Along with respect and patience, humor comprises a large portion of their relationship. The two learned to laugh at their mistakes, and often joked their way out of arguments.
“Our kids inherited our sense of humor, too,” Lorraine said. “We try to joke around with each other to get ourselves out of feeling upset and then we realized that things were really not that bad. We’ve always had good times – we danced, traveled and did whatever we could. We’ve traveled to Europe and gone out West a few times; we’ve had a lot of fun over the years.”
Lifelong Catholics, they said faith was integral in their relationship as a couple. For years, they belonged to St. Vincent de Paul Parish where George served as an usher and Lorraine in the altar society. They volunteered wherever they could. George often utilized his carpentry skills to help remodel the church and to do other assorted tasks.
“Later on it got to be too much for us, because we had to travel a lot, so we moved to St. Matthias, which is a lot closer for us,” George said. “We like it there, too, and are happy that we brought our kids up in Catholic schools, and all have stayed Catholic to this day.”
While both are saddened to see young couples divorce so soon after marriage, they urge husbands and wives to seek counsel from those whose marriages have withstood the test of time.
“Whenever our kids got married, we always hoped they would look to us, and if they had troubles, we would steer them in the right directions and hope that some of our years of marriage would rub off on them,” said George.
Lorraine agreed, and added that couples needed to remember, above all, to respect each other.

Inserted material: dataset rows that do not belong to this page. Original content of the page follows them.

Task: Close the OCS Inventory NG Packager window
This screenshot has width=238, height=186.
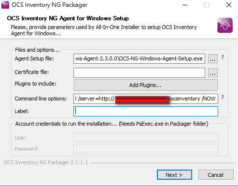Action: 229,5
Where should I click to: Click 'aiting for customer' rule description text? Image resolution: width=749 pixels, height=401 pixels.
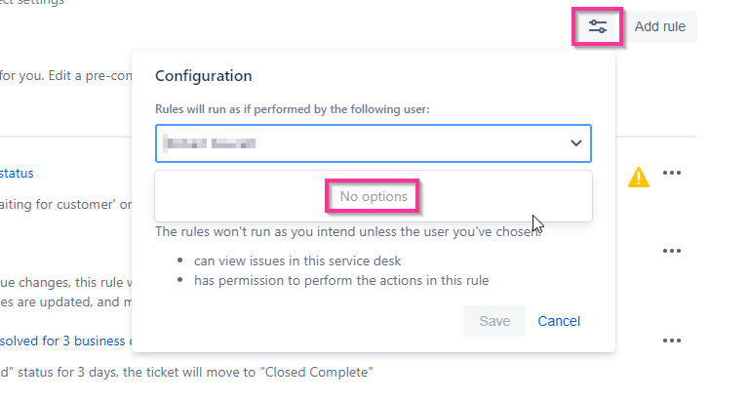point(65,205)
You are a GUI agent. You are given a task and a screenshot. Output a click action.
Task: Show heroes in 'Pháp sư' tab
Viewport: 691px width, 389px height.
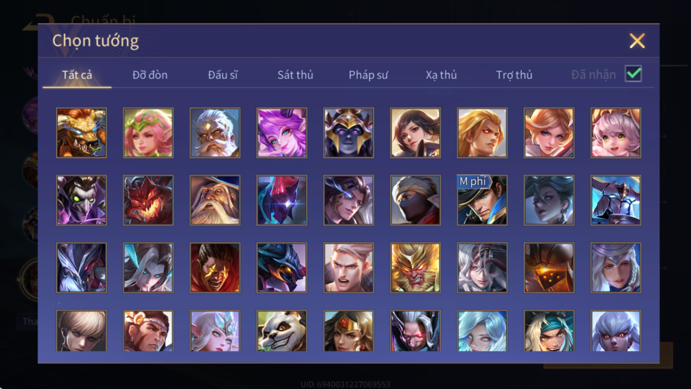368,75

“Pray together, work together and at the end of the day, kneel down by the end of the bed and pray that the day will go by real nice and the next day will be better,” she said. “Our parents were hard working and took everything in stride and we learned from them. Times were hard when we were just married, but we didn’t think we were poor. We were happy to be together and took each day as it came. We never wanted too much from anything.”